◆ Extrait fourni
ATA/641/2000 du 24.10.2000 ( CE ) , IRRECEVABLE

Descripteurs : FONCTIONNAIRE ET EMPLOYE; AFFECTATION; SUPPRESSION(EN GENERAL); FONCTION; CHANGEMENT D'AFFECTATION; COMPETENCE; CE
Normes : LOJ.56B al.4; LPAC.30; LPAC.31
Résumé : Incompétence du TA pour connaître de la décision de changement d'affectation d'une personne dont le poste d'adjointe de direction a été suprimé pour cause de restructuration et qui a été nommée en qualité de secrétaire 3 au DIP en classe 12, position 15. Le Tribunal administratif n'est pas compétent pour connaître du recours d'une fonctionnaire contre la suppression de son poste, dès lors que cette décision n'est pas une sanction disciplinaire déguisée mais entre dans le cadre d'une réorganisation complète du service et n'a pas été programmée pour évincer l'intéressée.

 

 

 

 

 

 

 

 

du 24 octobre 2000

 

 

 

dans la cause

 

 

Madame J. R.

représentée par Me Nicolas Gagnebin, avocat

 

 

 

contre

 

 

 

 

CONSEIL D'ETAT

 



EN FAIT

 

1. Madame J. R., née le 15 octobre 19.., a été engagée, le 17 mai 1962, en qualité de surnuméraire au département de justice et police, devenu depuis lors département de justice et police et des transports (ci-après : le DJPT). Elle a été nommée dans cette fonction le 1er janvier 1964, puis a été transférée au service pénitentiaire le 1er avril 1966, d'où elle a démissionné le 31 juillet 1968. Elle a successivement occupé les fonctions de commise 2B, puis de commise 2A et, enfin, de commise 1A.

[Données d'ancrage par coordonnées de pixels]
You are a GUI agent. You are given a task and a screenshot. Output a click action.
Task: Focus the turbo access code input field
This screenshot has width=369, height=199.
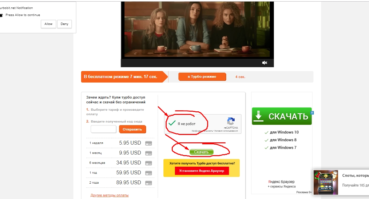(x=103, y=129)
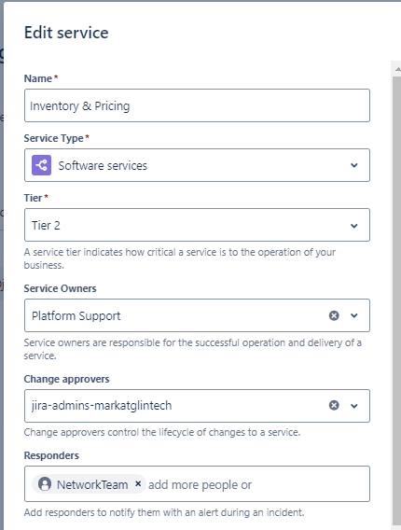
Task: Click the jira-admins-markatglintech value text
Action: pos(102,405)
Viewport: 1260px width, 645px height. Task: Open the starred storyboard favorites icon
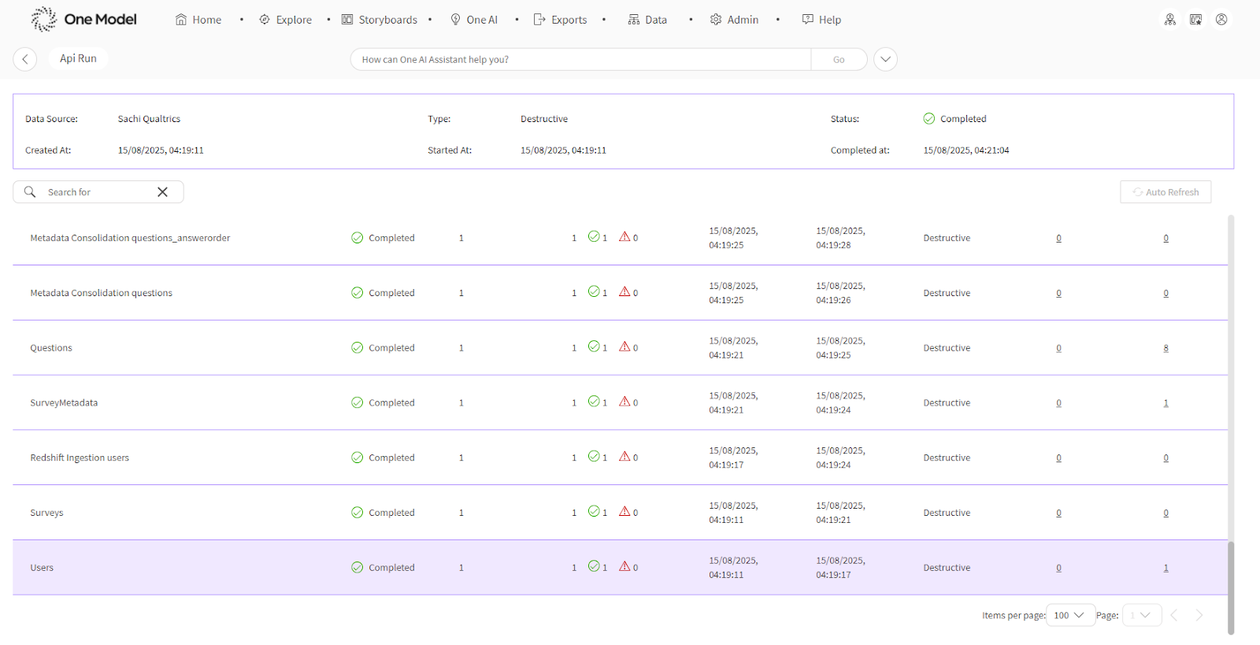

◆ Énoncé de la tâche
Mettez à jour le passage de l'arrêt en commençant par « 1. Madame J. » et en allant jusqu'à « de commise 1A. », avec « auxiliaire » à la place de « surnuméraire ».

◆ Résultat ci-dessous
1. Madame J. R., née le 15 octobre 19.., a été engagée, le 17 mai 1962, en qualité de auxiliaire au département de justice et police, devenu depuis lors département de justice et police et des transports (ci-après : le DJPT). Elle a été nommée dans cette fonction le 1er janvier 1964, puis a été transférée au service pénitentiaire le 1er avril 1966, d'où elle a démissionné le 31 juillet 1968. Elle a successivement occupé les fonctions de commise 2B, puis de commise 2A et, enfin, de commise 1A.